Who knows how the next generation of Muslims will feel about Impossible Pork or other products? Our generation might feel singled out when only pork is on the menu, but with vegan imitations only getting better and better, it’s conceivable that the Muslims of the future will never know how that feels. The Muslims I grew up with would joke with restaurant staff, coming up with rhymes like “no pork on my fork!” to make clear our dietary commitments. The next generation might amend it to say, “Only vegan pork on my fork!”
As for me: I’m very excited to try it. My mom’s argument was persuasive, but I refuse to center the haram, allowing it to keep me from something halal.

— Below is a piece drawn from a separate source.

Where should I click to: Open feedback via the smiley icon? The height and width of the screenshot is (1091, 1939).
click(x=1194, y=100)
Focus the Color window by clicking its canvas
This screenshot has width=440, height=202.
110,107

One benefit of being a Muslim minority is that I’ve learned to compartmentalize my religious identity just enough so that it doesn’t force me into reclusion. I didn’t avoid McDonald’s because they served pork; I just ordered the fish fillet. But no shame to the Muslims who insist only on eating at No Pork Halal Kitchen in Brooklyn.
In a way, pork is a fundamental part of the Muslim experience in America, even for those who try it on purpose. Our community is bound by rules meant to keep us from what hurts us. But doesn’t an Impossible Pork ragu sound damn delicious? Besides, God is merciful.